Teresa Winter isn’t sure exactly when she lost her class ring, but it was likely sometime in 1993. And she was probably on horseback.

“At that time, my husband and I had horses,” said Winter, a 1977 graduate of Missouri Southern who now lives in Neosho. “We did a lot of riding up around Greenfield, Stockton Lake and that vicinity.

“I didn’t know when I lost it, but I noticed it was missing sometime later. I couldn’t put anything together as far as where we were and when I might have lost it. I figured it was long gone.”

Nearly three decades later, Winter has been reunited with the ring after a stranger who found it several years ago began taking a closer look at the inscription on the inside of it.

Charles Goodwater lived in the Stockton area from the early ‘80s until 2017 when he moved to Audubon, Iowa. He found the ring near Stockton Lake several years ago, and it was obvious that time hadn’t been kind to it.

“The ring had cracked,” he said. “There was a name engraved inside the ring. I could read the first name but not the whole thing.”

Having set it aside, he picked it up again recently and took a closer look to try and decipher the name. Thinking he had it figured out, he contacted the university’s Alumni Association to see if they could connect him with Winter.

Unable to find an up-to-date telephone number, the center’s assistant director, Meagan Adams, went online to see if she could find an address and then mailed a letter to her.

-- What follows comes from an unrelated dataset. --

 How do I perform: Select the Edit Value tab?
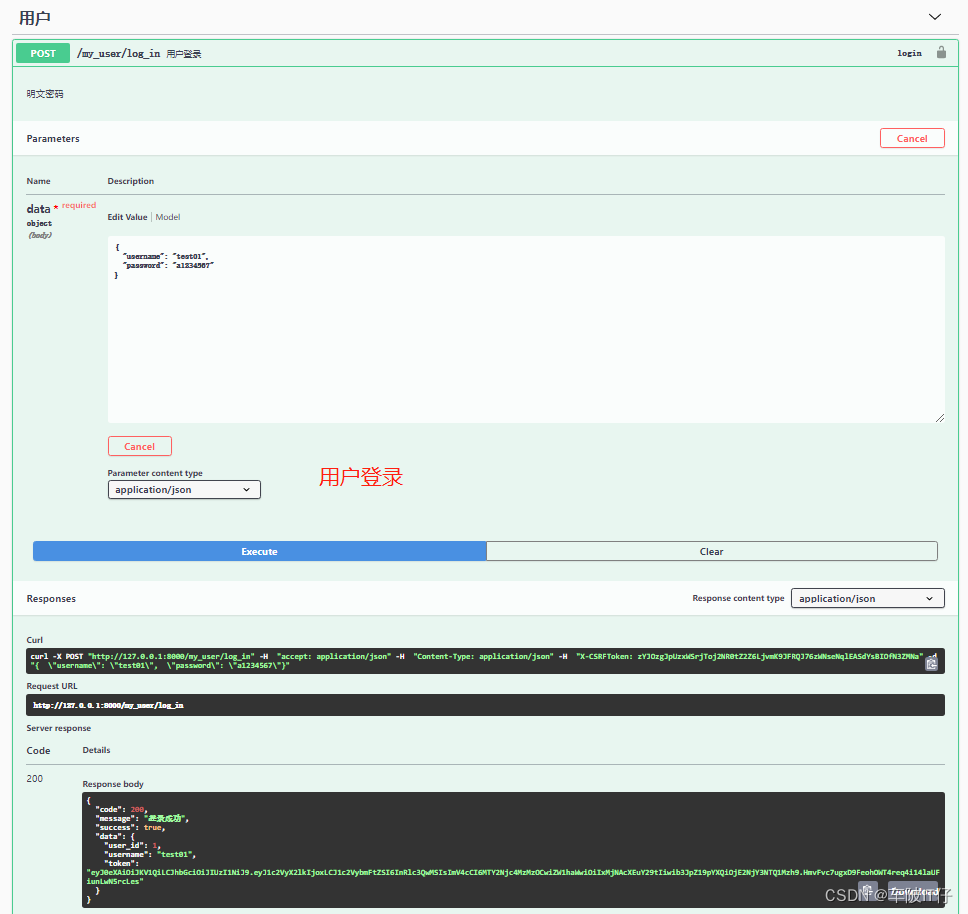[x=126, y=217]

Winter said she was amazed the letter made it to her mailbox. Having majored in elementary education at MSSU, she had taught fourth-grade in East Newton for a number of years and later worked in a veterinary clinic.

“I was shocked she found this address,” she said. “We had moved away from the area and just moved back home to Neosho a few years ago.

“Meagan gave me (Goodwater’s) number and we contacted him. He’s a very nice gentleman and offered to have it fixed for me. I told him I appreciated it, but my brother-in-law is a jeweler and could fix the band.”

Having the ring back in her possession and repairs made, Winter said its return is an “irreplaceable gift.”

“God’s hand was in this,” she said. “A lot of things came together to make it work.”

Goodwater said he was happy to help reunite the ring with its rightful owner.

“I always wanted to get the ring back to its owner, and hoped she was still having a good life,” he said.